A plunge into Los Angeles gang life, Locas is the story of two girls under the pressure of urban warfare. "Murray perfectly captures the patois and fury of the Mexican women of the East L.A. neighborhood Echo Park." -- Publishers Weekly

Editorial Reviews

Publishers Weekly - Publisher's Weekly
Rather than simmer beneath the surface, anger boils over on the pages of this first novel. Murray perfectly captures the patois and fury of the Mexican women of the East L.A. neighborhood of Echo Park. Here, the gang hierarchy is set in stone. There are jefes, right hands, taggers, third raters and sheep, the last being the girls who shut up, pose prettily at rumblas and carry babies for the men. Narrators Luca and Cecelia, however, do not fit this role: Luca wants to be a grandola; Cecelia sees herself as ugly, a "dirt dark Indian" who can't hold on to a pregnancy or a girlfriend. At the outset, the gun-dealing Lobos gang prevails, led by Manny, who is Cecelia's brother and Luca's lover. As cocaine supersedes guns and upstart rival G-4s challenge the Lobos, the two women struggle, exhibiting a depth of character that sets them apart from other women in Echo Park. In portraying Luca's unrelenting criminal meanness and hunger for power and Cecelia's ultimate resignation to a life of praying and cleaning rich rubias' houses, Murray gives readers inner-city gang life from the eyes of women. Both narrators' voices are insistent, unvarnished, in-your-face tough. The reader equipped with a Spanish-English dictionary has the best chance to grasp all the nuances of this convincing, under-the-skin work. (May) FYI: Murray is an associate professor of law at Loyola Law School in Los Angeles. A chapter of this book appeared in Buzz.
Library Journal
The ways in which two similar lives parallel and diverge is the subject of this gritty tale of Hispanic gangs in Los Angeles. Cecilia and Lucia may be united by their love for Manny, Cecilia's brother and leader of the Lobos gang. Yet each takes a different path toward success in a cultural landscape that offers few choices for women. For Cecilia, it means getting pregnant at a tender age in the hope of gaining some small sense of belonging from the mamacitas in the park. For Lucia, it's attempting to become something forbidden for a womana gang leader in her own right. While the social and economic realities of the urban poor play a major role here, Murray never sacrifices character development to blind determinism. A gripping, if grim, work; for public libraries. [Previewed in Prepub Alert, LJ 12/96]Lawrence Rungren, Merrimack Valley Lib. Consortium, Andover, Mass.
Kirkus Reviews
A deadly serious debut about Chicana girl gangs in Los Angeles that seems written with a sociology text in one hand, a slang dictionary in the other, and Geraldo on the tube. It's that predictable both in plot and texture.

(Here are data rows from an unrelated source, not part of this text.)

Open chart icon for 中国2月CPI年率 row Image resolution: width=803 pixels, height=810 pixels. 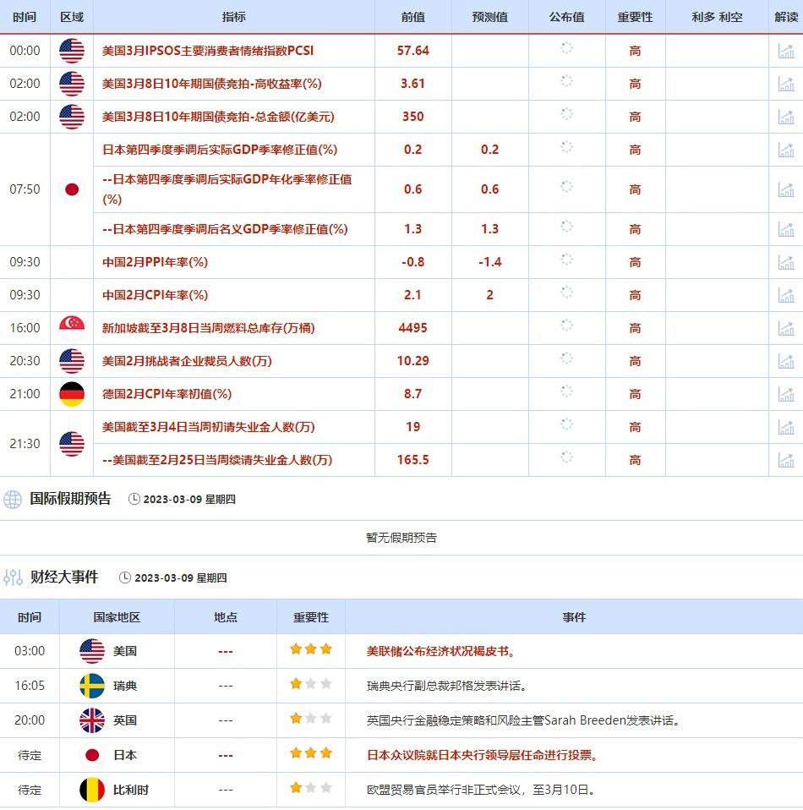point(786,295)
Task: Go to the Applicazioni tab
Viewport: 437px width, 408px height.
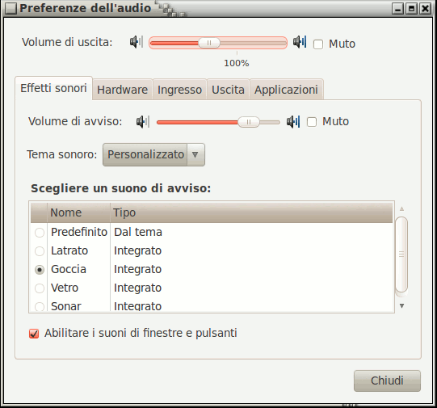Action: click(x=286, y=90)
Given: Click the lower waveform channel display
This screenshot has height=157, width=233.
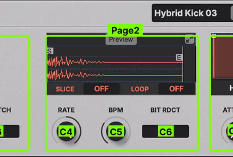Looking at the screenshot, I should 115,74.
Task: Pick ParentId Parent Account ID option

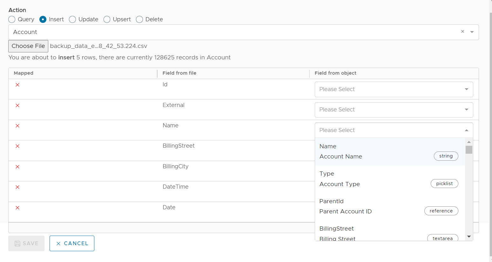Action: click(389, 206)
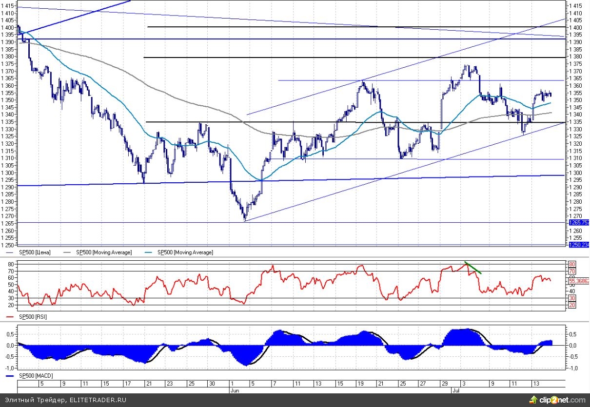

The men and boys who strut through this urban crime novel are macho animals with no redeeming qualities—they beat their "sheep" (women), kill to save face, and, if they survive past 20, turn into rootless street trash. The women, on the other hand, prove more resourceful, especially the two narrators here, Lucía and Cecilia, who take quite divergent paths in their lives through the '80s. Cecilia, stout and Indian-looking, is in awe of her older brother, Manny, a tough "vato" who quickly rises as the king of Echo Park, where his "clika," the Lobos, rules the trade in guns and drugs. His girlfriend, Lucía, wants in on the action, especially after she first fondles one of Manny's guns. She keeps books for Manny's gang, always assuming a properly servile persona in front of his homeboys lest they discern any sign of weakness. When Manny's authority is challenged by Chico, a former Lobo who starts his own gang, the streets break out in drive-by shootings, beatings, and "rumplas." Meanwhile, Lucía recruits the toughest sheep to "throw down" with her, though Cecilia can't handle selling drugs to kids, or mugging poor women. After her miscarriage, which she interprets as divinely ordained, Cecilia retreats into the church and becomes like her mother—a tired housecleaner for the "gabachos." Lucía, a shrewd manipulator, plays the "vatos" against each other and emerges with her "Fire Girls" as a major street player whose only threat is "la LAPD."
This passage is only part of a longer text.